National Bank Act preemption
Conti v. Citizens Bank N.A.
Date: March 25, 2026

Issue: Whether the National Bank Act (NBA) preempts Rhode Island’s interest-on-escrow (IOE) law. 

Case Summary: ABA filed a coalition amicus brief urging the U.S. Supreme Court to review a First Circuit decision that ruled the National Bank Act (NBA) did not preempt Rhode Island’s interest‑on‑escrow (IOE) law.

Section 1044 of the Dodd-Frank Act codified the NBA preemption standard from the Supreme Court’s decision in Barnett Bank of Marion County N.A. v. Nelson, 517 U.S. 25 (1996), ruling the NBA preempts state law if it “prevents or significantly interferes with the exercise of a national bank’s power.”

Under Rhode Island’s IOE law, banks must pay interest on amounts customers deposit into mortgage escrow accounts. Conti and a class of borrowers (plaintiffs) sued Citizens Bank, alleging it breached its mortgage agreement by failing to pay the required interest. Citizens Bank moved to dismiss, arguing the NBA preempts plaintiffs’ claims because it need not pay interest on mortgage escrow accounts under the NBA.

In September 2022, Judge Mary S. McElroy of the U.S. District Court for Rhode Island dismissed plaintiffs’ lawsuit, holding that the NBA preempted the IOE law. The court relied on the Second Circuit’s decision in Cantero, which held that the NBA preempted New York’s IOE law because it controlled national banks’ exercise of their powers.

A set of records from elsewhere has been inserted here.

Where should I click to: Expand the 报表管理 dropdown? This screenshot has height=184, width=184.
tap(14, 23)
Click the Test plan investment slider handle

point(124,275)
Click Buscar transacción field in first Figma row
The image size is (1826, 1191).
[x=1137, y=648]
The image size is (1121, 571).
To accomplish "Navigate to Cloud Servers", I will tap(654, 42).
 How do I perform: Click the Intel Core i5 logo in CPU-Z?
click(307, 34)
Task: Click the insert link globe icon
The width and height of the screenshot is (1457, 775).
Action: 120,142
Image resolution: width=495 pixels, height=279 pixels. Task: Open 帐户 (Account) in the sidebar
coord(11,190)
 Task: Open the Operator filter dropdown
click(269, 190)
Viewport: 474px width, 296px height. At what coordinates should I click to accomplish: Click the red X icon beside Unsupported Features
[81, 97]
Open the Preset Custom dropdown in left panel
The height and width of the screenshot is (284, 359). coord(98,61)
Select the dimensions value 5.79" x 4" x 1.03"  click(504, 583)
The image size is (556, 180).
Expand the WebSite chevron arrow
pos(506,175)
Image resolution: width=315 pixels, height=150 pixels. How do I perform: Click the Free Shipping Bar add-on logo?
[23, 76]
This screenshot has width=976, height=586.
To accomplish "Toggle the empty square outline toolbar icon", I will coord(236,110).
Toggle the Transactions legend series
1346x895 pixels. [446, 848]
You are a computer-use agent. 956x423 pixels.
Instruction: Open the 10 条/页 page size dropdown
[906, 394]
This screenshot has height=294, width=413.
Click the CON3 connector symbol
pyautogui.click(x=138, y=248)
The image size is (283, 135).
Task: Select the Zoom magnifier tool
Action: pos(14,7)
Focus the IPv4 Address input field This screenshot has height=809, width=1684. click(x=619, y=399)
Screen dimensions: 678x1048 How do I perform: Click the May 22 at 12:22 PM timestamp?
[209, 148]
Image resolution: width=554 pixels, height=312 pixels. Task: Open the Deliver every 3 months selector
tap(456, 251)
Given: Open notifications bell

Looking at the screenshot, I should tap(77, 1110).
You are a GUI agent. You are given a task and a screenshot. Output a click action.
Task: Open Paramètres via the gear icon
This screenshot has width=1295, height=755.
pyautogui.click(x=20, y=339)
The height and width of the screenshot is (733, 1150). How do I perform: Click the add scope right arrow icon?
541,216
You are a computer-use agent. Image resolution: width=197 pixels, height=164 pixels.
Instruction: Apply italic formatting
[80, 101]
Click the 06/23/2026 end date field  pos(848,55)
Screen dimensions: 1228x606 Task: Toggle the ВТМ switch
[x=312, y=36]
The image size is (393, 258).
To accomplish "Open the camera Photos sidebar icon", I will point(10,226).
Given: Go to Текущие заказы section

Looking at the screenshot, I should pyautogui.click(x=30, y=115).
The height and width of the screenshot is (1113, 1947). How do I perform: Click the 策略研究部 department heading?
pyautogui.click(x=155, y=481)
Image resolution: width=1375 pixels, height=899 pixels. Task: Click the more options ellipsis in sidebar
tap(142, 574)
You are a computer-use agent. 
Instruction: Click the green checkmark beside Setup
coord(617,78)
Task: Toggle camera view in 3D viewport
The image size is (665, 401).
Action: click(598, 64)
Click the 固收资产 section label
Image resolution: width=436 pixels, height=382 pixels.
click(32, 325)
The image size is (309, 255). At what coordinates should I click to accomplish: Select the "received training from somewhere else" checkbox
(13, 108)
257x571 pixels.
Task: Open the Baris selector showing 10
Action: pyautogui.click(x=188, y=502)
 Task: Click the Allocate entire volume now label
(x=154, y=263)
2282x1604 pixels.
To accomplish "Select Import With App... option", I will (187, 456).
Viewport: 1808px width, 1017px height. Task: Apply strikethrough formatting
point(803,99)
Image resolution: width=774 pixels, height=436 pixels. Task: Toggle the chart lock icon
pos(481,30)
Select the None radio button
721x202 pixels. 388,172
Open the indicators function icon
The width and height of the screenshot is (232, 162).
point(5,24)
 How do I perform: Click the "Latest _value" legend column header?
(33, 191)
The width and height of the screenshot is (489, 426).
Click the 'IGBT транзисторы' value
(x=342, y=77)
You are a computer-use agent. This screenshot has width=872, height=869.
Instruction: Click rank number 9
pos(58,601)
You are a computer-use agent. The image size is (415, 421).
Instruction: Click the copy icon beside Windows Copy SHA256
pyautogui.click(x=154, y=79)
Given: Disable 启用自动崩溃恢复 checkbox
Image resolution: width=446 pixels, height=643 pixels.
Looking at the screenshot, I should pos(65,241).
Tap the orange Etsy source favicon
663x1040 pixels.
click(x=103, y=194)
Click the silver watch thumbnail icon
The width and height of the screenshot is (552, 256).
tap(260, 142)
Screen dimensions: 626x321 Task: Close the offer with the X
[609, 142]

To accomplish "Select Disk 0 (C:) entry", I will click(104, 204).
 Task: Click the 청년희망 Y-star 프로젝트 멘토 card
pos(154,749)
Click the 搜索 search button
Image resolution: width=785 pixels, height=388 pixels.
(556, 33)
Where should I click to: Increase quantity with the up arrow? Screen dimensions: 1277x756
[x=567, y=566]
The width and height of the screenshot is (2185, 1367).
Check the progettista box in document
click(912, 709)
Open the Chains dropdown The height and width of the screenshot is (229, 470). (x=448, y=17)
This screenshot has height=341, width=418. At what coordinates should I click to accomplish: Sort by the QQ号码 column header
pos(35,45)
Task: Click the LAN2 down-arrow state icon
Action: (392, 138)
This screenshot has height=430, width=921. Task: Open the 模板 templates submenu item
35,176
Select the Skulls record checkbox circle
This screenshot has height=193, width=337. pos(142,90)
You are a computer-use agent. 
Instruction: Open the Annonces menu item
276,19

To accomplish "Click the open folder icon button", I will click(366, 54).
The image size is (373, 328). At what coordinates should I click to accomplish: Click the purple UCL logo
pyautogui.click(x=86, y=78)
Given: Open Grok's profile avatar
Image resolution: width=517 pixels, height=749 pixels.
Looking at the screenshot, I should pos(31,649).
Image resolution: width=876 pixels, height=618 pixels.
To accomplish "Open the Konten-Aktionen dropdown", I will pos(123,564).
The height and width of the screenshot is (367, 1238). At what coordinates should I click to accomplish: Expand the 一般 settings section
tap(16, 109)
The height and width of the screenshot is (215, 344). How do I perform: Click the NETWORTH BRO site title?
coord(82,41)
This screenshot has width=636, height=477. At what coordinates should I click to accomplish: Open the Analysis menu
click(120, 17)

While Conti’s appeal was pending, the Supreme Court granted certiorari in Cantero, prompting the First Circuit to stay the case.

On May 30, 2024, the Supreme Court vacated the Second Circuit’s ruling, explaining the Dodd-Frank Act expressly incorporated the preemption standard from Barnett Bank. That standard, according to the Court, did not permit “bright line” rules, but requires courts to engage in a “practical assessment of the nature and degree of the interference caused by a state law” and conduct a “nuanced comparative analysis,” looking at Barnett Bank and the decisions cited in that opinion.

After Cantero, ABA filed a coalition amicus brief urging the First Circuit to affirm that the NBA preempts Rhode Island’s IOE law. ABA argued mortgage escrow accounts are critical tools in the U.S. banking system, and Rhode Island’s pricing scheme significantly interferes with the exercise of national bank powers. However, on Sept. 29, 2025, a unanimous First Circuit panel vacated the district court’s decision. Applying Cantero, the panel found no express conflict between the IOE law and the NBA and concluded that Citizens Bank failed to demonstrate that the IOE law conflicts with the overall federal-banking scheme or that it significantly interferes with its federal banking powers.  In response, Citizens Bank petitioned the U.S. Supreme Court for review, arguing that the panel’s decision was wrong and directly conflicted with Cantero.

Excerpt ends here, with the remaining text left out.